* _WORK ORDER_:
Locate the line containing "Instruction: Select the" in the data below. Reproduce it and every following line up to the end, exactly as given.

* _DATA FOR ANALYSIS_:
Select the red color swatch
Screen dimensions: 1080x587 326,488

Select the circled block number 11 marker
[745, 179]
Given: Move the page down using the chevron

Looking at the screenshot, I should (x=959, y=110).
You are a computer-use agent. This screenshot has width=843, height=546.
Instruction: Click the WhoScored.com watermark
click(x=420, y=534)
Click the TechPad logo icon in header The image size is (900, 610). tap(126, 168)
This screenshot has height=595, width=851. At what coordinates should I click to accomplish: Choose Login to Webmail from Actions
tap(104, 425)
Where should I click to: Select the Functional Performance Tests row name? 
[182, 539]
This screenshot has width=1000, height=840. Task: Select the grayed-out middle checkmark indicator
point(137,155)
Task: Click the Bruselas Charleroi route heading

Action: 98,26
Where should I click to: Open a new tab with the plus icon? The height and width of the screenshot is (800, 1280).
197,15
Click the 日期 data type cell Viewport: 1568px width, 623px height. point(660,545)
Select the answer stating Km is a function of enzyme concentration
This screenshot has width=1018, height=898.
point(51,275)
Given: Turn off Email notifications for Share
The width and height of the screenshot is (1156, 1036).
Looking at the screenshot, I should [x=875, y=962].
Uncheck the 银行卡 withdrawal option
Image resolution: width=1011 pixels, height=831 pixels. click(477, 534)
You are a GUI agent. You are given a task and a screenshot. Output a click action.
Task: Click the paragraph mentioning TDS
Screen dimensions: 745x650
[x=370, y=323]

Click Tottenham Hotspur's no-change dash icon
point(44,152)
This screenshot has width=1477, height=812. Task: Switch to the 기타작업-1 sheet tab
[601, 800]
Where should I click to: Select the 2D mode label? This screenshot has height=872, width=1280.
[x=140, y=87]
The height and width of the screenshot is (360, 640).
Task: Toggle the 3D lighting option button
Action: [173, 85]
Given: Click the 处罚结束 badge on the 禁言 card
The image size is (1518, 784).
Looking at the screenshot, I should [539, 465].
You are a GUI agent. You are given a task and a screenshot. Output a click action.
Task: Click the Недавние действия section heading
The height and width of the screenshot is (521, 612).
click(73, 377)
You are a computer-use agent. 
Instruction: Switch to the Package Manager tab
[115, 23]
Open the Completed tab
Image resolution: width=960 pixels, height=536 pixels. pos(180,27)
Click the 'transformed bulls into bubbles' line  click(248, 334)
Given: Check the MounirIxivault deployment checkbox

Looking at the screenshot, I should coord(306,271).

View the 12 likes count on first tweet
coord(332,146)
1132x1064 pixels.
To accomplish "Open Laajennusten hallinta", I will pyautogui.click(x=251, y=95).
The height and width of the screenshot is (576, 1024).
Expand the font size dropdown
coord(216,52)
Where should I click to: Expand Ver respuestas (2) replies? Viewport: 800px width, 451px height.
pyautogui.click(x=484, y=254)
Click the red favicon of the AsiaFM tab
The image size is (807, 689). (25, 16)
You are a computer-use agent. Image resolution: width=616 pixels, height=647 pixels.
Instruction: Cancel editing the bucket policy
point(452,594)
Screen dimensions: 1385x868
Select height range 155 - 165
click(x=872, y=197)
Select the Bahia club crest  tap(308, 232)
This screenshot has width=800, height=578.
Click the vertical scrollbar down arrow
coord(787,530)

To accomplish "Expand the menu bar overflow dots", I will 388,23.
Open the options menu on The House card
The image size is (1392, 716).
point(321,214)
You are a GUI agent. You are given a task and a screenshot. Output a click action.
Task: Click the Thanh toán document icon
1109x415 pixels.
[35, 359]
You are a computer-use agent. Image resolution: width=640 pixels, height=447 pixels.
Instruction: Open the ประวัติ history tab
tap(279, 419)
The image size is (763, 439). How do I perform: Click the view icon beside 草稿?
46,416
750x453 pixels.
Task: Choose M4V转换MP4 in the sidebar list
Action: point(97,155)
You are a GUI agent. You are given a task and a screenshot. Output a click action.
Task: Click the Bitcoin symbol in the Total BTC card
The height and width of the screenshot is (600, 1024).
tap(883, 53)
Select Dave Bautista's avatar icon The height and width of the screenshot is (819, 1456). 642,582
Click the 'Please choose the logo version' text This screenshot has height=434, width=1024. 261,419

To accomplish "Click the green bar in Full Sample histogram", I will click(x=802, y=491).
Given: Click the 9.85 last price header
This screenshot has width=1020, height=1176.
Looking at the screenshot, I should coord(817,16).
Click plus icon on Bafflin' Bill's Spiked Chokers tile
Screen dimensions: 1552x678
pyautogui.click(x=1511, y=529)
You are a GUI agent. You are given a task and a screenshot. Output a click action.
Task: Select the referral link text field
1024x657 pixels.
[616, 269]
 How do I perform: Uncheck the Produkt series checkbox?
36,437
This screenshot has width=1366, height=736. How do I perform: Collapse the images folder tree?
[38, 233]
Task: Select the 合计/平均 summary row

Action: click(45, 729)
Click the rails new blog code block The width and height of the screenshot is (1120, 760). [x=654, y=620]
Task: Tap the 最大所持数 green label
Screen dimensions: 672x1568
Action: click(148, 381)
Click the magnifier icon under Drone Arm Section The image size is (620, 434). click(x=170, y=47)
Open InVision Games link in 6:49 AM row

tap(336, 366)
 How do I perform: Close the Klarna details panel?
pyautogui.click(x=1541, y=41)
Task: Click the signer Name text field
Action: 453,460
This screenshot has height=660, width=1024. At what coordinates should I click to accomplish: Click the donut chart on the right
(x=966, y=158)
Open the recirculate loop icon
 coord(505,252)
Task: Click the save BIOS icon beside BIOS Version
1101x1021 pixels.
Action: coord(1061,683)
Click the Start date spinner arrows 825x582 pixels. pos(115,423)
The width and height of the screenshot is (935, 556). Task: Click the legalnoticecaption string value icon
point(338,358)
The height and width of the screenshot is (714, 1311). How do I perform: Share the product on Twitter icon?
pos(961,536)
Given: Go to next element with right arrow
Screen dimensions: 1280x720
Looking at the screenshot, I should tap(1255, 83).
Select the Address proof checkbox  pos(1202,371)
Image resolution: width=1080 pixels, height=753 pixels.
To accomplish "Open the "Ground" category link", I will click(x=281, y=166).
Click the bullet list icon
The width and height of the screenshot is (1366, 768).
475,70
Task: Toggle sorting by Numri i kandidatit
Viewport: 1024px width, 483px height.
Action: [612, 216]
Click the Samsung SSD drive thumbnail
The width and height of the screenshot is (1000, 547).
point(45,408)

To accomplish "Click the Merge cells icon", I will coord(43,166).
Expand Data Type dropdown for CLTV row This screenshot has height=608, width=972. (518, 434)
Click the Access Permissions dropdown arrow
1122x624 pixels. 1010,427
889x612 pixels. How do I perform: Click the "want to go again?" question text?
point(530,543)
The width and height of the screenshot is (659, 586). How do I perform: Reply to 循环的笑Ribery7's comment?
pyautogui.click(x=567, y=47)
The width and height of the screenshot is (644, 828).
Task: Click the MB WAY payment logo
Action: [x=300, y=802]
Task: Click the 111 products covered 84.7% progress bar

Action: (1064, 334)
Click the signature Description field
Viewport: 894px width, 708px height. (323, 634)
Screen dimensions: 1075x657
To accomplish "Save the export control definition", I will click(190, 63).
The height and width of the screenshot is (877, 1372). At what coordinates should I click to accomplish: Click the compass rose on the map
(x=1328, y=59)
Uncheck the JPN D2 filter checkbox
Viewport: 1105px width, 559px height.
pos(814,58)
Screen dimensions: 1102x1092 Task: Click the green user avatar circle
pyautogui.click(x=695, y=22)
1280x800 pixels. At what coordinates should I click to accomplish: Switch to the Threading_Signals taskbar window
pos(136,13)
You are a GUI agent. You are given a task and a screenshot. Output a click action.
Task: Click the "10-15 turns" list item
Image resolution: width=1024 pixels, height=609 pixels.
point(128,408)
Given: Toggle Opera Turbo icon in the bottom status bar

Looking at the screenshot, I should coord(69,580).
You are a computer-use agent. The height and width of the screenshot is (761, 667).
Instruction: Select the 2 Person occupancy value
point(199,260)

* _YOUR RESPONSE_:
Instruction: Select the 2 Person occupancy value
point(199,260)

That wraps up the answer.